Es dejar de ver la inclusión como un favor, y empezar a vivirla como un derecho
Abril no es un mes cualquiera: Es un tiempo para mirar con otros ojos, escuchar con más atención y sentir con mayor profundidad. Es el Mes de la Concientización sobre el Trastorno del Espectro Autista (TEA), y más que luces azules, lo que necesitamos es encender conciencias.
Hablar de concientización es educar desde la empatía, con el alma en la piel.
Es comprender que el autismo no es un problema que se corrige, sino una forma distinta de ser, de sentir y de habitar el mundo. Y frente a eso, lo mínimo es respeto, escucha y acción.
Desde 2007, cuando la ONU declaró el 2 de abril como el Día Mundial de Concienciación sobre el Autismo, se han dado pasos importantes hacia la visibilización. Pero aún queda mucho por hacer.
La concientización ya no basta. Hoy, el llamado es a la aceptación, al compromiso real y a la construcción de una sociedad neuroinclusiva.
Este año, bajo el lema “Fomentar la neurodiversidad y los Objetivos de Desarrollo Sostenible (ODS)”, la ONU nos invita a vincular inclusión y sostenibilidad, destacando el rol transformador de políticas públicas en salud, educación, trabajo, ciudades accesibles y equidad.
Y desde El Portal Puente Alto también nos sumamos. Porque el cambio parte en lo local. Se teje en lo cotidiano. Y nace desde el afecto, como lo demuestra la Guía de Protocolo de Emergencias para personas autistas, desarrollada por FUAN y SENADIS (descarga en nuestras historias) una hoja de ruta real, concreta y esperanzadora para actuar con respeto, dignidad y humanidad en tiempos de crisis.
Hablar de concientizar es saber que en SALUD no pueden esperar
Los diagnósticos tardíos, la falta de especialistas, la burocracia infinita… todo eso duele.
Las familias enfrentan un sistema que muchas veces llega tarde y agota.

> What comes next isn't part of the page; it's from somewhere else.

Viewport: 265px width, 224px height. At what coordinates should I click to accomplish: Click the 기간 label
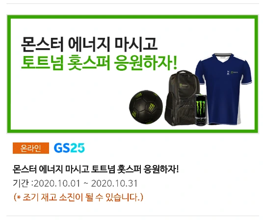pyautogui.click(x=21, y=183)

La salud no puede ser un lujo ni una carrera de obstáculos. Debe ser un espacio seguro, empático y oportuno. Necesitamos profesionales con formación en neurodiversidad, abordajes interdisciplinarios y protocolos como el de FUAN que sitúen a la persona en el centro.
En EDUCACIÓN todos tienen derecho a aprender y ser respetados
La inclusión no es estar en la sala. Es ser parte.
Sin recursos, sin formación docente, sin comprensión, la escuela puede convertirse en un espacio de exclusión.
Requerimos que las comunidades educativas abracen la diferencia, que se capaciten, que escuchen, que acompañen. La educación transforma cuando es con amor.
En PROTECCIÓN ningún niño o niña debe sentirse invisible
La ley TEA fue un avance, pero debe vivirse en cada rincón del país.
Proteger es actuar antes del daño. Es crear entornos seguros, libres de prejuicio y cargados de afecto.
No más discriminación. No más burlas. No más indiferencia.
Y la FAMILIA no debe olvidar que es el corazón del cuidado y la lucha cotidiana.
Detrás de cada niña, niño o persona autista, hay una familia que sostiene.
Madres, padres, abuelas, cuidadores que aman, investigan, luchan, pero muchas veces lo hacen desde el agotamiento y la soledad.
Ellos necesitan más que orientación: necesitan acompañamiento emocional, redes, descanso y validación.
El protocolo FUAN lo entiende bien: la díada persona–familia debe ser el centro del cuidado.
Una sociedad justa no agota a las familias: las abraza y las respalda.
Concientizar no es un acto simbólico. Es un acto político, humano y cotidiano.
El cambio empieza por mirar con el alma y actuar con el corazón.
Y en cada rincón, el desafío es claro: construir una sociedad que deje de hablar de inclusión… y empiece a vivirla.
Columna de opinión realizada por Maritza Ortega, trabajadora social.